* Problem to work on *
Once the pictures are removed, restate the data below word for word.

* Available records *

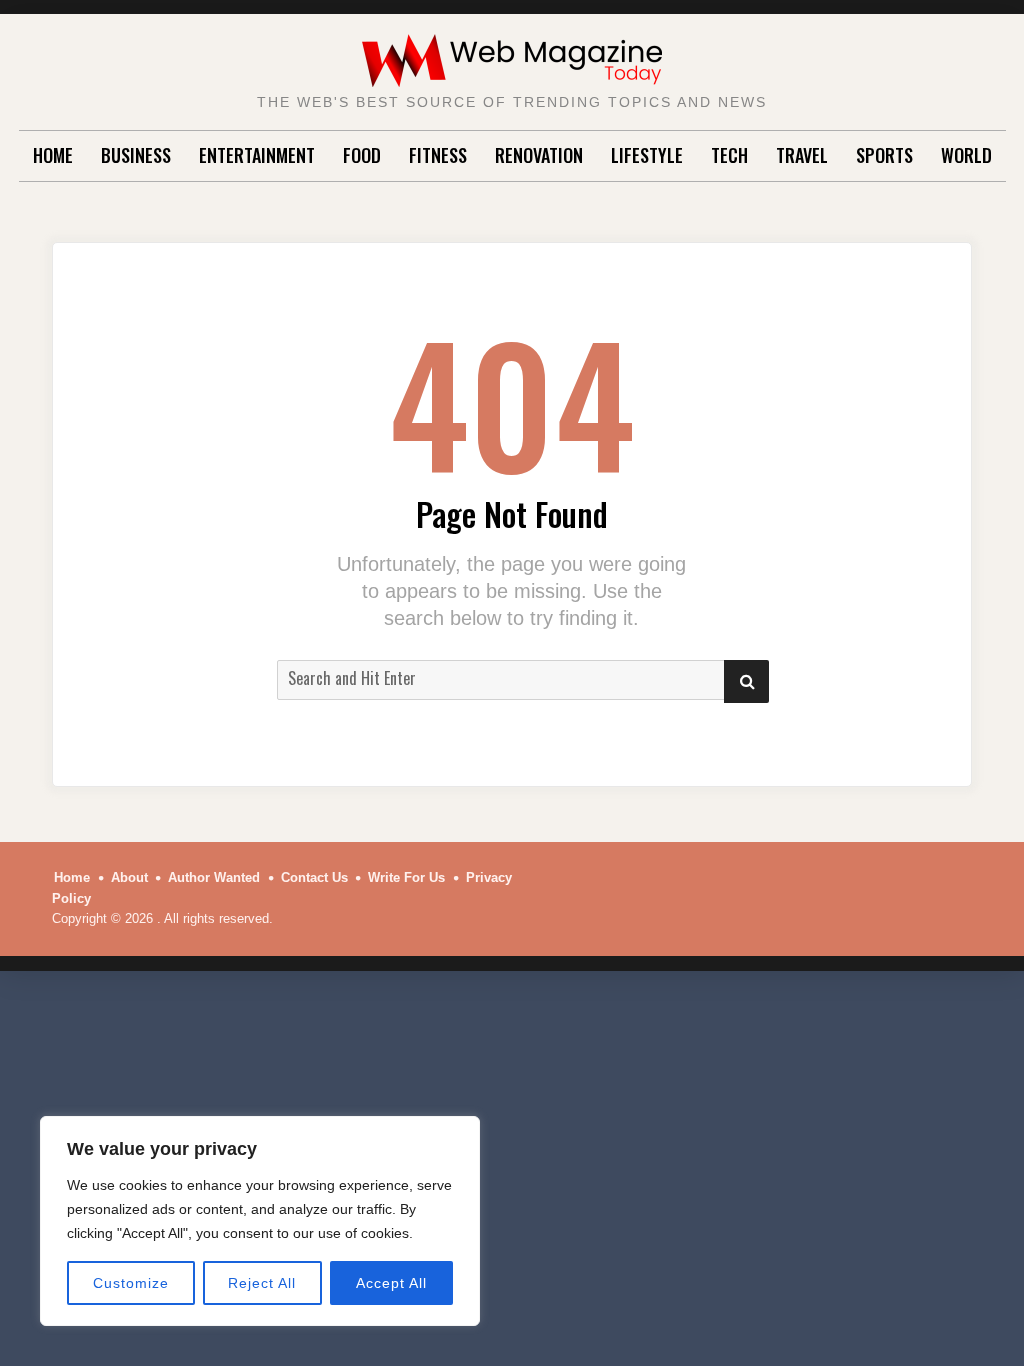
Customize (131, 1283)
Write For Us (406, 877)
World (966, 155)
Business (136, 155)
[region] (260, 1221)
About (129, 877)
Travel (802, 155)
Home (53, 155)
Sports (884, 155)
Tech (729, 155)
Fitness (438, 155)
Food (362, 155)
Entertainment (257, 155)
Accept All (391, 1283)
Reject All (262, 1283)
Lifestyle (647, 155)
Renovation (539, 155)
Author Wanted (214, 877)
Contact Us (314, 877)
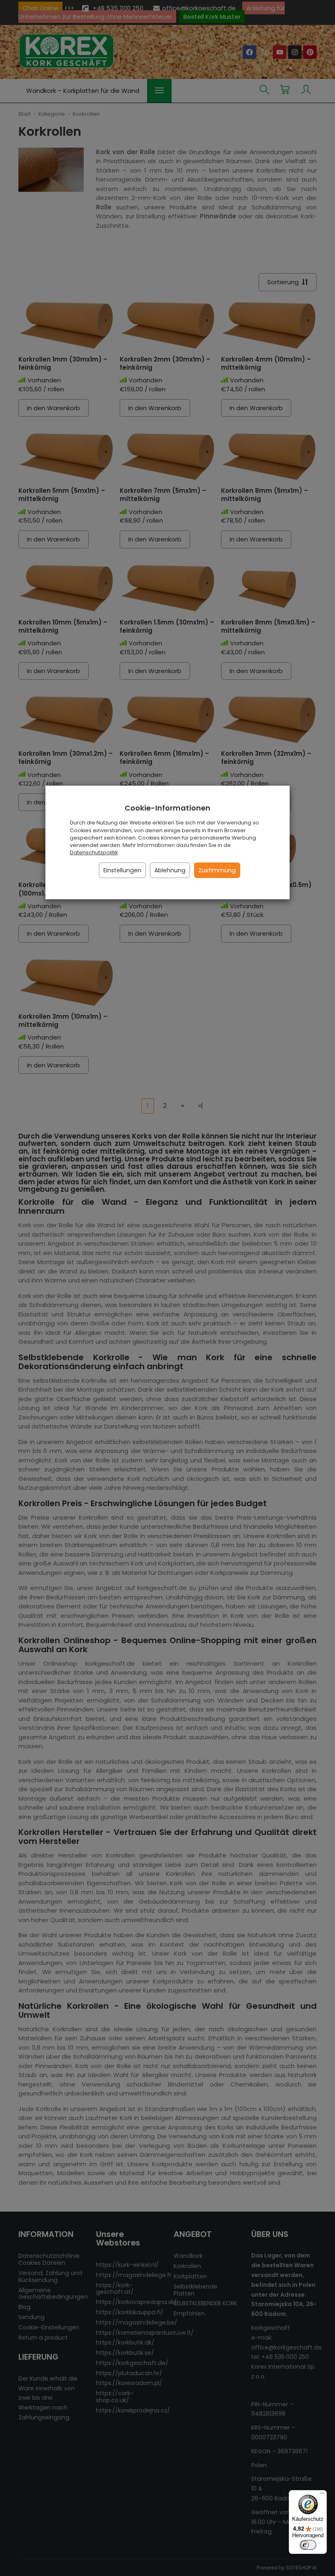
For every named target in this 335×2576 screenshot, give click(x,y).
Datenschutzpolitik (94, 852)
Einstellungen (122, 870)
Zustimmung (217, 870)
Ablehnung (169, 870)
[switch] (308, 2545)
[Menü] (322, 2495)
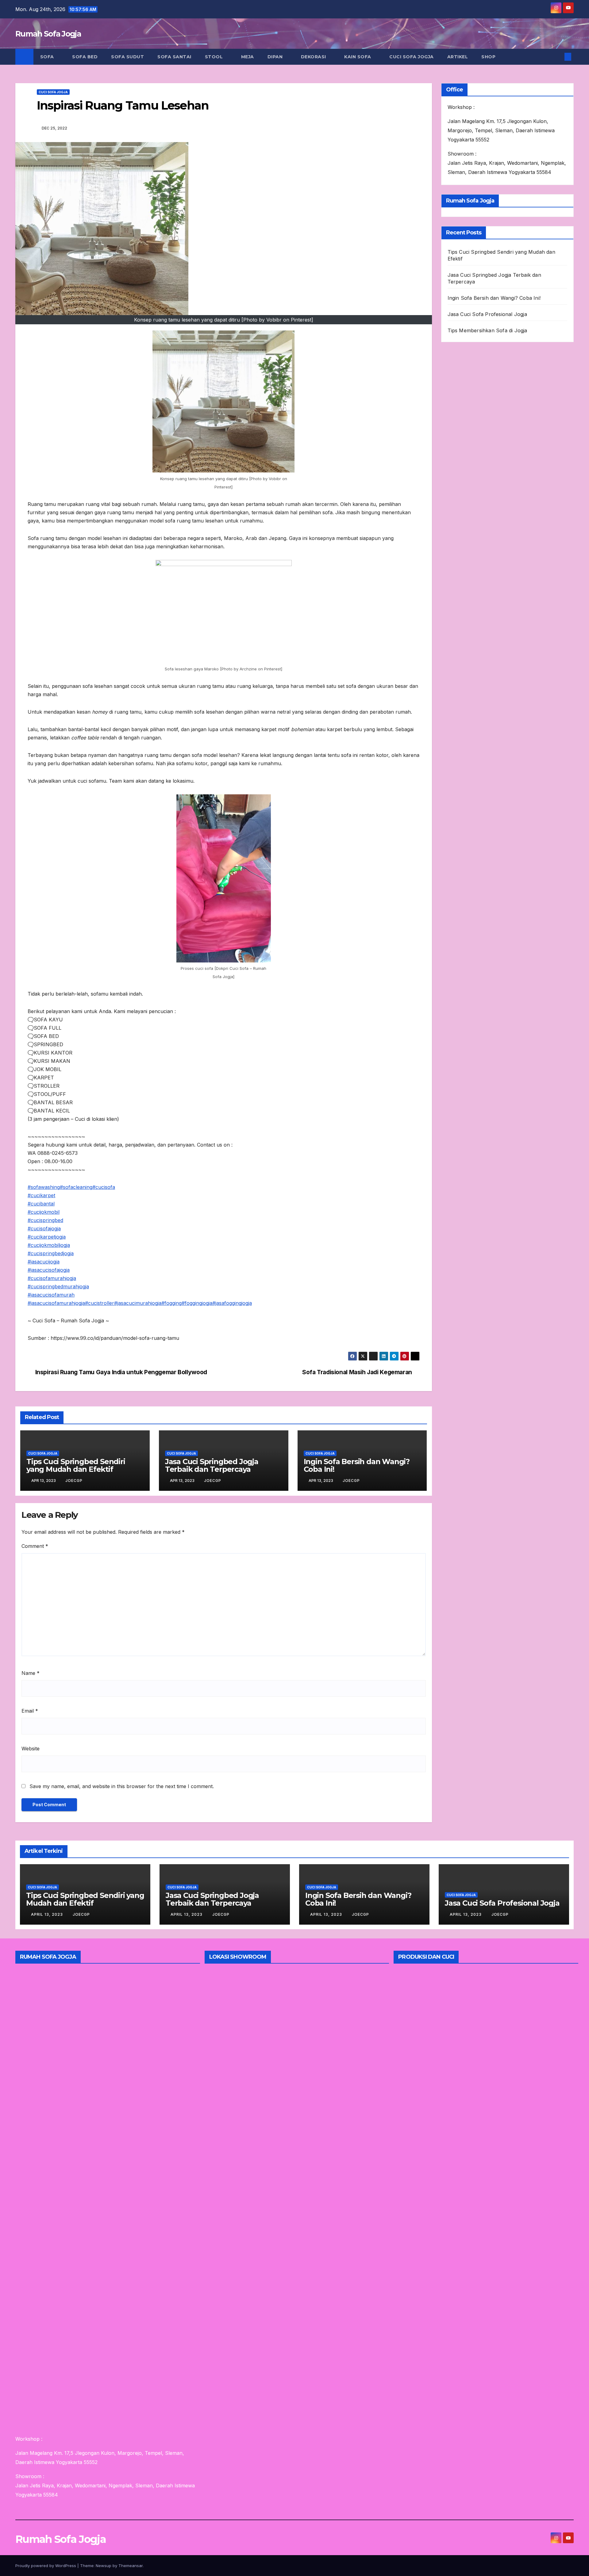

* Reply *
Customize (131, 1283)
Write For Us (406, 877)
World (966, 155)
Business (136, 155)
[region] (260, 1221)
About (129, 877)
Travel (802, 155)
Home (53, 155)
Sports (884, 155)
Tech (729, 155)
Fitness (438, 155)
Food (362, 155)
Entertainment (257, 155)
Accept All (391, 1283)
Reject All (262, 1283)
Lifestyle (647, 155)
Renovation (539, 155)
Author Wanted (214, 877)
Contact Us (314, 877)
For every named target in this 335×2576 screenshot, give click(x,y).
Datenschutzpolitik (94, 852)
Einstellungen (122, 870)
Zustimmung (217, 870)
Ablehnung (169, 870)
[switch] (308, 2545)
[Menü] (322, 2495)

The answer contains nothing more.